Recordo ter lido um comentário do (iluminado) professor Braga de Macedo, antes do dia da cerimónia, em que comentava que a defesa que Krugman faz da teoria e políticas keynesiananas na análise da situação atual não o surpreende, pois seria tipica da pouca importancia que os keyneianos dão ao endividamento na economia. Não seria certamente a pensar nele que Krugman disse no texto que:
  • it shouldn’t have been hard to realize that an institution using overnight borrowing to invest in longer-term and somewhat illiquid assets was inherently vulnerable to something functionally equivalent to a classic bank run ... And I plead guilty to falling into that fallacy.
  • The banking system became, de facto, largely unregulated and unsecured. Leverage rose, both fueling and fueled by housing bubbles (and, in Europe, the false confidence fostered by the creation of the euro. 
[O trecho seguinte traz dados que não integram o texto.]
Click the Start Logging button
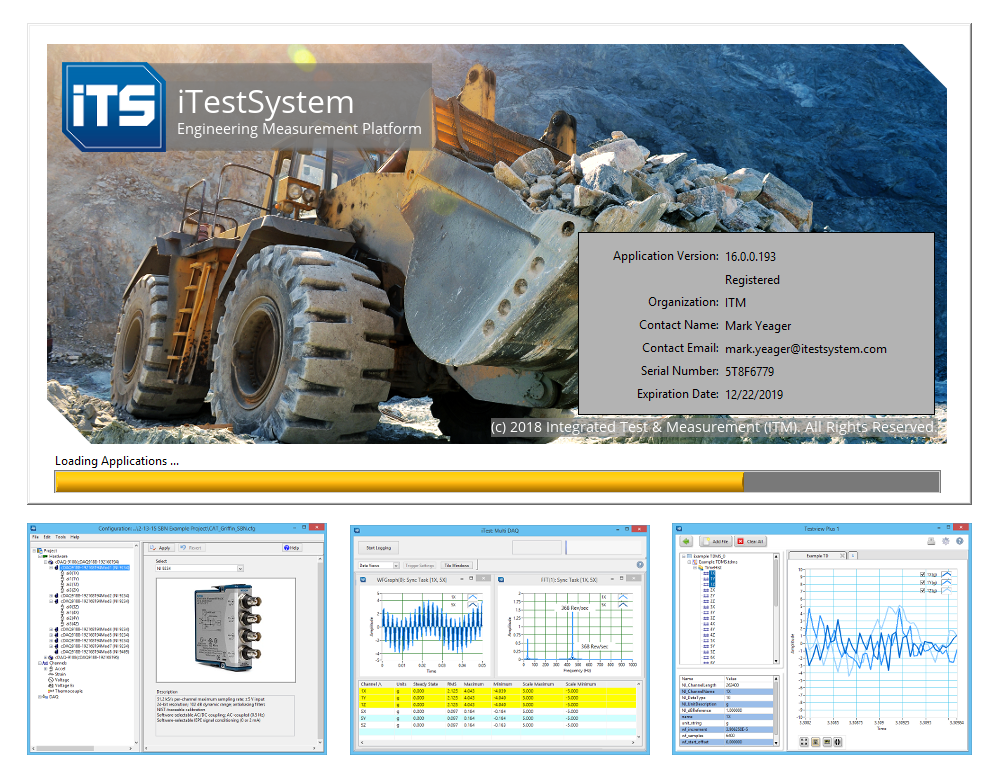The image size is (1000, 780). (379, 548)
Claro que a presença de Krugman não pode ser políticamente irrelevante. Tal como aconteceu com Stiglitz, algumas semanas antes, esta presença de um Nobel da economia em Lisboa pode ser lida também como um voto de desconfiança da academia no atual poder político e nas suas políticas macroeconomicas, num momento de inevitável confronto (julgo que de raiz mais oportunista sobre as condições de financiamento da academia do que própriamente por razões profundas de ideologia).
Mas neste caso terá tido uma mensagem subliminar sobre política universitária: um doutoramento deste tipo, nestas circunstancias, parece ter servido acima de tudo para promover a bandeira da fusão das instituições universitárias de Lisboa. Ora essa é uma politica bem do agrado do poder atual: concentrar, sob o argumento economicista, desde que seja concentrar em Lisboa - tudo em nome de economias de escala e de proximidade. Sobre o assunto, referência ao texto de Manuel Heitor numa das ultimas edições do Expresso ("Que universidades para Lisboa?", pdf).
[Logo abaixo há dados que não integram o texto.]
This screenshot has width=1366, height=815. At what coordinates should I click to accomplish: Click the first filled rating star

Entretanto o ministro das finanças (para quem Nicolau Santos, do Expresso, pediu que se atribuisse um prémio Nobel se as atuais politicas resultassem) veio logo desvalorizar as afirmações contundentes de Krugman, e defender um ciclo não preverso para a política de austeridade, garantindo que não há evidência de uma espiral recessiva na economia, e assegurando que as medidas de austeridade evitam uma austeridade “mais descontrolada” - precisamente quando as estatísticas suegerem o contrário.
Num post recente do seu blog, em que Krugman anuncia o seu novo livro ("End this depression now!"), faz um forte comentário complementar ao texto de Lisboa:
  • we are suffering continuing huge human and economic losses for no good reason, and that with intellectual clarity and political will we could and should restore full employment quickly.
(Itálicos da nossa responsabilidade).